Suis-je Charlie ?
Philologie d'Orient et d'Occident (314) Le 13/01/2015 Tokyo
Susumu Kudo
Manifestations en France pour la liberté d'expression.
Suis-je Charlie ?
Coquelicots par Misao Wada (cousu main)
À un ami français, le 12 janvier, 2015, Tokyo
Le 10 janvier, samedi, j'ai discuté dans un café à Shinjuku avec Mme D. (Japonaise mariée à un Français) sur le port de la pancarte «Je suis Charlie» pour la manifestation gigantesque prévue dimanche à Paris en hommage à «Charlie Hebdo» dont l'équipe vient d'être décimée. Je me sens entièrement solidaire avec les familles des victimes et tous les Français qui veulent défendre la liberté d'expression.
Par contre je trouve un peu des B.D. une telle manifestation monstre avec les hommes politiques de tous bords confondus (ne serait-ce pas une récupération politique plutôt qu'une manifestation de la fraternité?) pour la défense de la liberté de dire n'importe quoi dans un pays où l'égalité est sinon bafouée du moins passablement entamée. Je ne me sens pas l'envie d'aller manifester avec ce slogan.
Parce que, tout simplement, je ne suis Charlie dans aucun des deux sens d'être et de suivre. Il m'est arrivé, lorsque j'étais en France, d'acheter le Canard enchaîné mais pas Charlie encore moins Hara-Kiri. Le titre de cette parution, un mot cru, cruel et vulgaire, ne me plaisait guère, le terme correct et rituel étant toujours «seppuku», mot chinois.
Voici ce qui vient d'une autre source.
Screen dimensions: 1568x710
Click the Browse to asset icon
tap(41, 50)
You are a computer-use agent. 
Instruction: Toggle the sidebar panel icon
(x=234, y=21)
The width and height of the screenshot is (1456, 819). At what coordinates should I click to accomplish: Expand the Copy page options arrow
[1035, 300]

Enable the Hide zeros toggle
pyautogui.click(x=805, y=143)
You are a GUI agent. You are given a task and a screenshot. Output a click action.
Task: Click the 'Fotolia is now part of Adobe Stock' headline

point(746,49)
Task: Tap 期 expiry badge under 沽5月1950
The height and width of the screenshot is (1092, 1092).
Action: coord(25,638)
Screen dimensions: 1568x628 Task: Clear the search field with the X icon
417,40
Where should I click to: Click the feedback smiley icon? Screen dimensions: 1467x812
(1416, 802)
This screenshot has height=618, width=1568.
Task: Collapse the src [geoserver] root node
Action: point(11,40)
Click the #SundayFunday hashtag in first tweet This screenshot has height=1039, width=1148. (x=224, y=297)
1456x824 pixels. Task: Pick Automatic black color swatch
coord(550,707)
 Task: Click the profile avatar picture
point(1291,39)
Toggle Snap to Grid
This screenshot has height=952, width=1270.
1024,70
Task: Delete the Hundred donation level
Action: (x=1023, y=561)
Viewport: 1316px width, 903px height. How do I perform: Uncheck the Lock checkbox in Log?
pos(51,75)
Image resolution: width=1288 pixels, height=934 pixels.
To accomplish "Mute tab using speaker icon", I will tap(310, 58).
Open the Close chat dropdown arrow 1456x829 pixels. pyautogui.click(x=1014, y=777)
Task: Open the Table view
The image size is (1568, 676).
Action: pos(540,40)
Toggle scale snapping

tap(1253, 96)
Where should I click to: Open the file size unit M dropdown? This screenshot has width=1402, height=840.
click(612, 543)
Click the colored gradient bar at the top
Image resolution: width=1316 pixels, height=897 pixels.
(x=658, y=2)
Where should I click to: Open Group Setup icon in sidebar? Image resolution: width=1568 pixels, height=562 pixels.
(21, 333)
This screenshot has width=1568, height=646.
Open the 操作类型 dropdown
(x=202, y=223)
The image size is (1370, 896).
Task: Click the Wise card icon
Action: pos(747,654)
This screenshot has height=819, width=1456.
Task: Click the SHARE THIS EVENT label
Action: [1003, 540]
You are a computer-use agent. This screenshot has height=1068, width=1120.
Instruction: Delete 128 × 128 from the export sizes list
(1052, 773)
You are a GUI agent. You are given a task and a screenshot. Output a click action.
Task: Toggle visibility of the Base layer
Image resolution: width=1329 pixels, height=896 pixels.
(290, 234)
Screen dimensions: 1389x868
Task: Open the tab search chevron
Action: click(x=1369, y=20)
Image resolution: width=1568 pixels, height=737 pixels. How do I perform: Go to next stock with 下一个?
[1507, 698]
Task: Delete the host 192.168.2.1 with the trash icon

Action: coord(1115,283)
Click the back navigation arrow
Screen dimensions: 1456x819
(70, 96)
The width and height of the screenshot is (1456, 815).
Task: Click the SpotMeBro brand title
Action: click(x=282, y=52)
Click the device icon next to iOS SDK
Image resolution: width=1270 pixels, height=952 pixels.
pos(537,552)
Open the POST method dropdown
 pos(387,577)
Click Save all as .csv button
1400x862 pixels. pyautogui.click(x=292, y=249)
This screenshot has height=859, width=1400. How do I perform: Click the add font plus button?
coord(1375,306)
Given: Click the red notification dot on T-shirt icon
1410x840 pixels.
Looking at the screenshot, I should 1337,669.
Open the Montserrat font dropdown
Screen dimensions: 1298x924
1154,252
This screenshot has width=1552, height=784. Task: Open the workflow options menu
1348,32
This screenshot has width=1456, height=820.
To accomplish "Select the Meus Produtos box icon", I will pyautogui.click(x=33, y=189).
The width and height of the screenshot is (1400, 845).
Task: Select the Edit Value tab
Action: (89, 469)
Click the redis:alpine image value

Mme D., jeune, ne connaissait pas cet hebdomadaire, fondé avec Charlie, par François Cavanna qui était encore en vie il y a un an. Si c'était l'équipe de Hara-Kiri, qui était supprimée par les hommes d'Al Qaeda, les Japonais, n'ayant pour la plupart aucune idée de ce que c'était que ces hebdomadaires satiriques, ne seraient pas aussi impressionnés. Car Hara-Kiri veut dire justement «s'éventrer en faisant preuve de ses responsabilités». L'ignoble Japonais Mitsuhirato (drôle de nom! Je ne connais jamais personne sous ce nom) s'est sauvé en se donnant la mort par cet "acte de salut" dans une aventure de Tintin (Le Lotus Bleu, Casterman, 1946).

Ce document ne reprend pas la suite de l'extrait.